Simiso Sokhela

Director for Clinical Research, Ezintsha

Dr. Simiso Sokhela is a published clinician and researcher with extensive experience in managing HIV, TB, and NCDs, having worked in South Africa’s public and private health sectors for over 20 years before joining Ezintsha as a Senior Research Clinician more than a decade ago. Drawing on her operational and clinical governance expertise, she co-led the establishment of HIV treatment research sites, ensuring optimal clinical outcomes for HIV and, more recently, COVID-19 trial participants.

Her main research interest is in designing, conducting, and disseminating clinical trials of novel HIV treatment strategies in Southern Africa, with the aim of influencing national and global guidelines to improve the quality of life of people living with HIV. She is Principal Investigator on several large-scale investigator-initiated and Pharma trials on HIV treatment, COVID-19 prevention and treatment, and TB vaccines. Notably, she leads the ADVANCE study, a landmark randomized clinical trial that defined the current standard of HIV care and identified emerging drug toxicities, including treatment-emergent obesity linked to dolutegravir and tenofovir alafenamide and its role in hypertension, diabetes, and cardiovascular risk. She also contributes to training programs with the Foundation for Professional Development and the South African HIV Clinicians Society and recently chaired the African HIV & Women Workshop in 2024 and 2025.

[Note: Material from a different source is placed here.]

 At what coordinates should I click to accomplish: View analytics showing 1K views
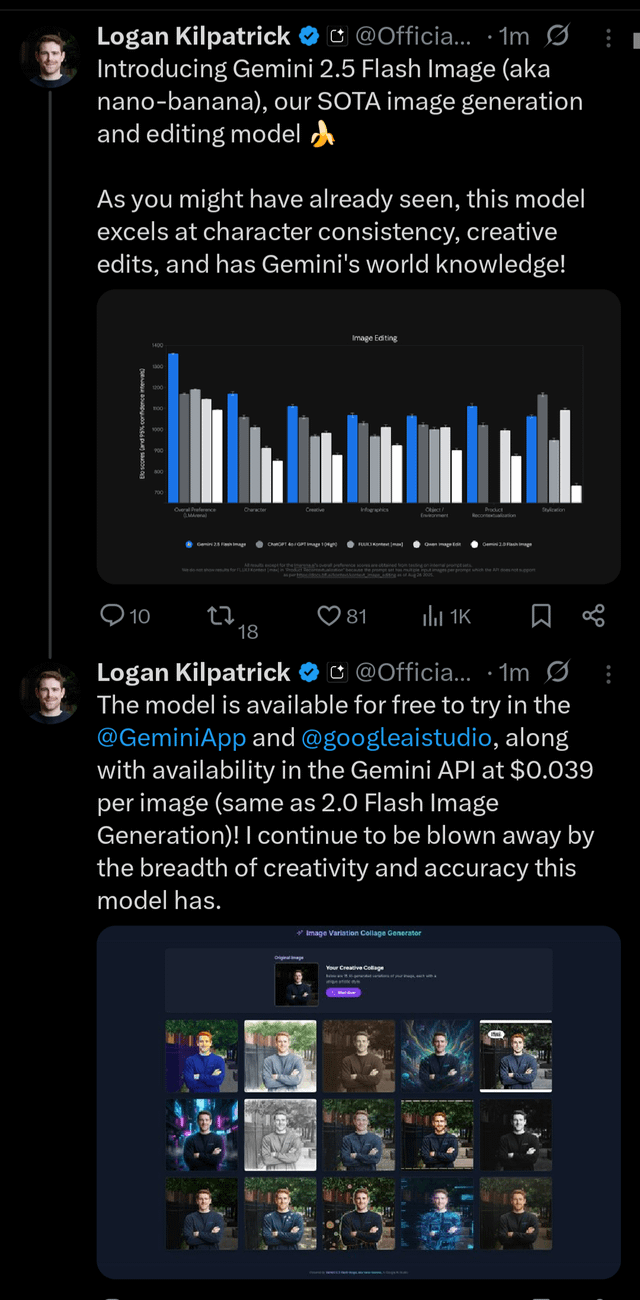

Why is now the time to pursue the GLISTEN initiative?

“It’s been coming for a while.

Now is the time because Africa needs to rise and set its own agenda and let its scientists start to dictate what happens to the continent.”

What do you see as the most exciting opportunities for the GLISTEN initiative?

“It’s the coming together of minds.

The fact that we have all these brilliant scientists that have not come together and now that we’re coming together, we can’t wait to see what comes out of the thinking of all of these brilliant African minds.”

What is your message or challenge to peers in the scientific community?

“It is time for us to think for ourselves.

It is time for us as Africans, to think for our communities and to think was is actually the burden of our communities and work to solve that, because that is the only way we can make an impact in the health of communities that we work with.”